TASK PROMPT
Taking the line with "Given: Click the 参数值 column header" as the first and the line with "The image size is (822, 446)." as the last, set down exactly every line in that range from the entries below, and no more.

DATA TO PROCESS
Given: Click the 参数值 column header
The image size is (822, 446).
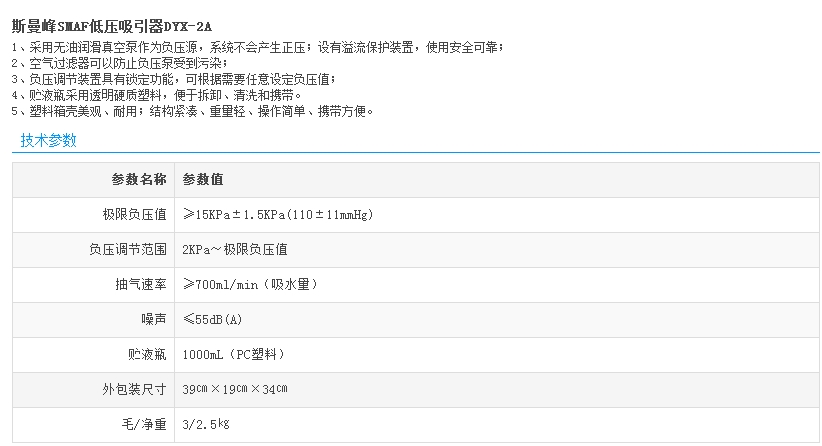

...

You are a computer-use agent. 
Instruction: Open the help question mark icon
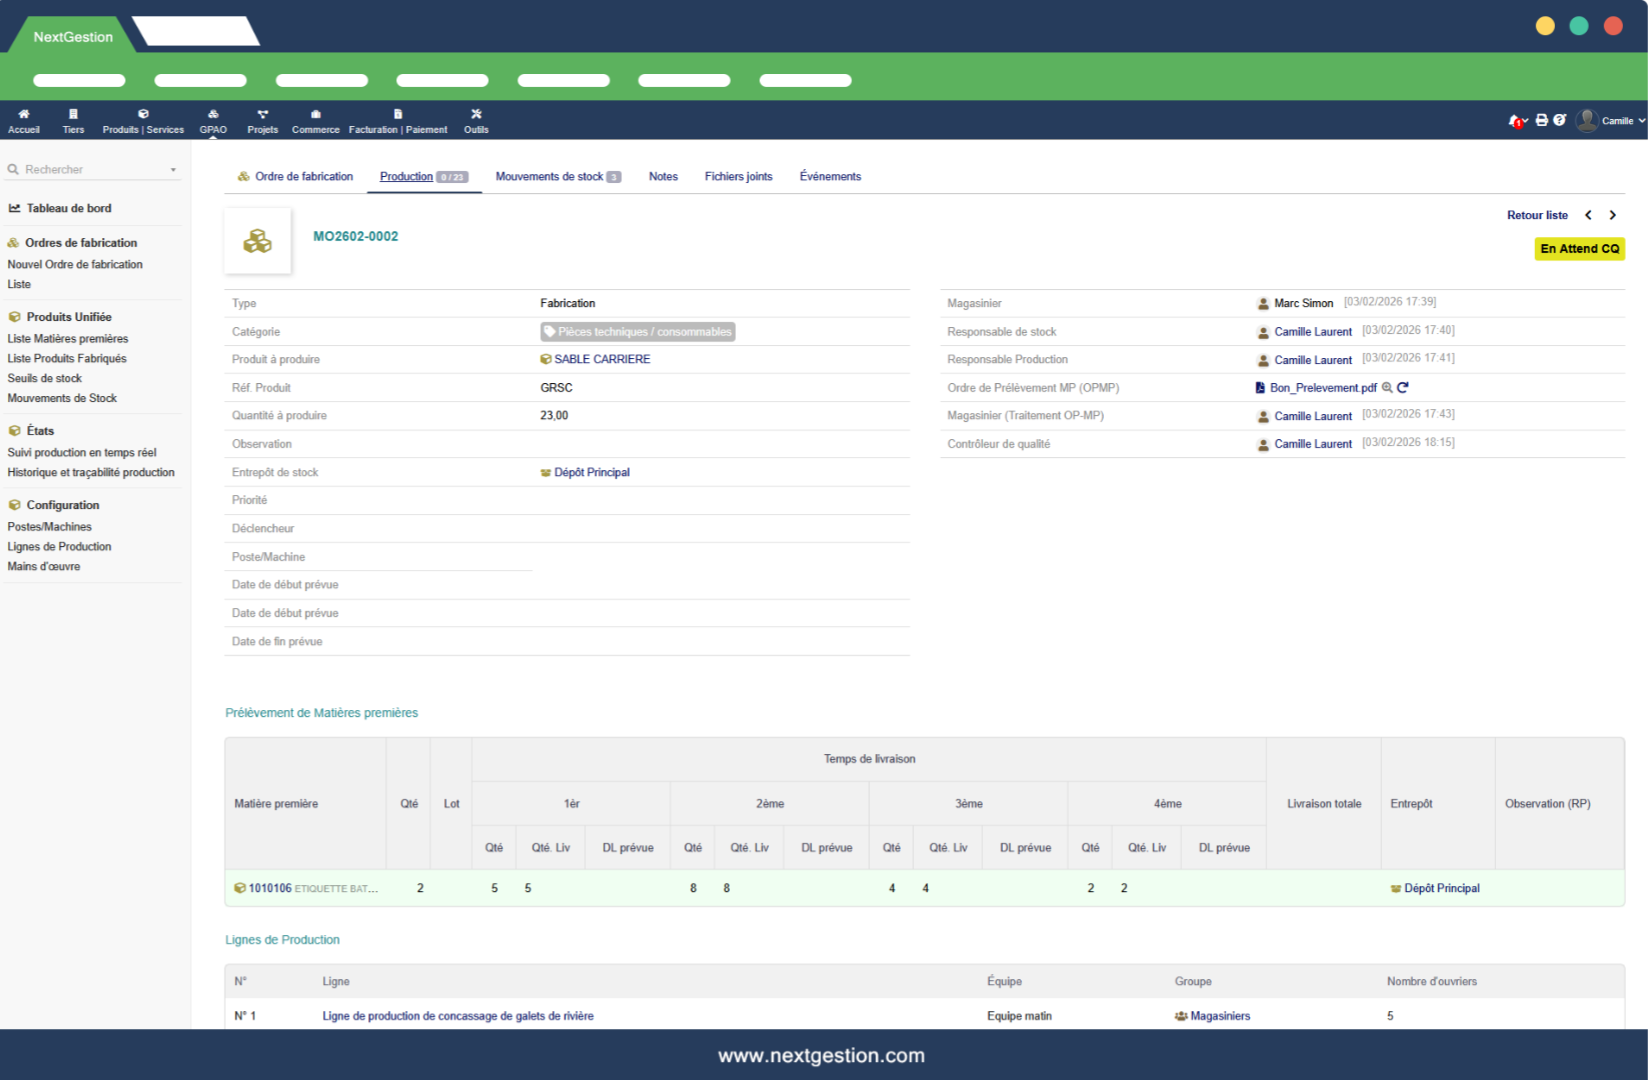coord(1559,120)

FINAL ANSWER
Given: Click the 参数值 column header
The image size is (822, 446).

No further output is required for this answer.